Although the deal is not yet confirmed, the duration of the rental agreement is expected to be five years. Barwa City consists of 128 buildings with 6,000 residential units. The development can accommodate up to 25,000 people in total. The development is expected to be finished by September 2012.

Real GDP Growth
Year (Percentage Annual Change)
2000-2005 8.7
2006 18.6
2007 26.8
2008 25.4
2009 8.6
2010 16.3
2011f 20
2012f 7.1
f=Forecast. Source :IMF

This is not the first time that a state-backed firm has agreed to take over large-scale real estate development. Qatar Petroleum (QP) recently signed a framework agreement with Barwa that will see its Barwa Financial District becoming QP’s headquarter complex.

The state has been forced to step in to help developers due to a current oversupply in Qatar’s real-estate market. Such agreements are expected to become more common in the next few years.

“Qatar is likely to see more of that type of activity in the future where semi-government organisations leasing large real-estate developments that have been built by large government-backed developers. I’m sure we will see more of this over the next couple of years,’’ says Mark Proudley, associate director, DTZ Research, Qatar.

Despite a lot of international exposure as a result of its successful bid to host the World Cup in 2022, Qatar’s real-estate market is currently facing a number of challenges.

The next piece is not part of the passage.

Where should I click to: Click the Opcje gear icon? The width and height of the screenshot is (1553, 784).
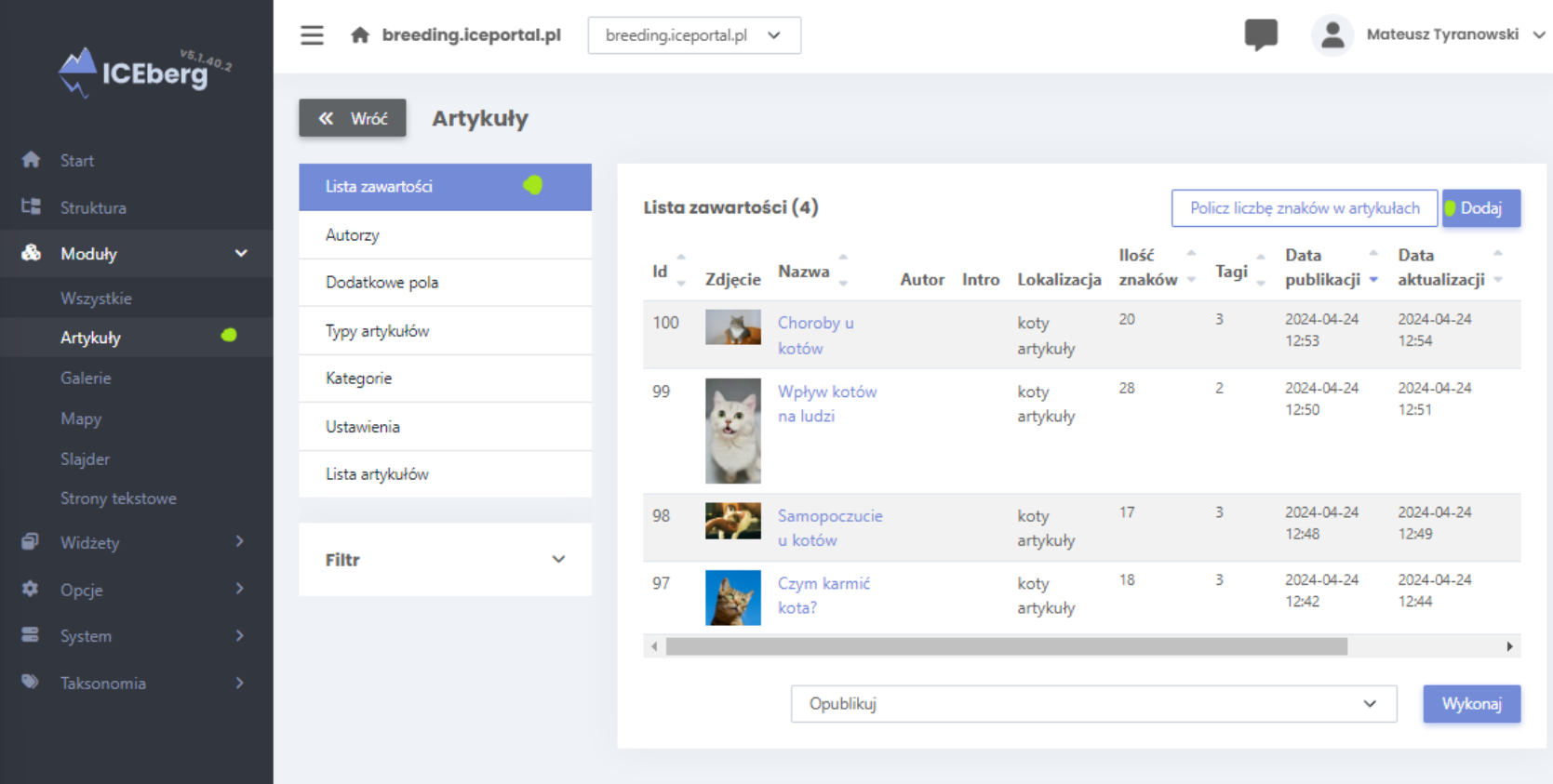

“’There generally seems to be a theme of oversupply, too much stock and not enough demand,’’ says Ian Gladwin, chief executive, Cluttons Middle East.

In Doha’s Diplomatic District, the city’s main commercial centre, there has been a 92 per cent increase in supply of office units in the area since the end of 2008. There is currently approximately 1.2 million square metres of leasable accommodation in the district. This is expected to grow to 1.7m sq m in the next 24 months, according to data from DTZ Research.

After rents increased between 2005-08, office rental prices dropped by 20 to 30 per cent in 2009, according to data from DTZ. The government was the most active occupier in the commercial district in 2010, occupying 60 per cent of recorded demand.

The residential market is also currently suffering from oversupply. A prime example of this can be found in Doha’s luxury apartment market, which increased by 75 per cent in 2010 despite the population remaining stable over this period. As a result of oversupply, rents in the residential blocks in the Diplomatic District have declined by 30 to 40 per cent since the market peaked in 2008.

The supply-demand mismatch is expected to reduce in coming years as preparation for the World Cup in 2022 World Cup is expected to boost demand in the medium to long term.

‘’We expect to see a sizeable increase in demand in five years time as more construction and engineering firms move to Qatar to work on projects for the World Cup,’’ says Gladwin.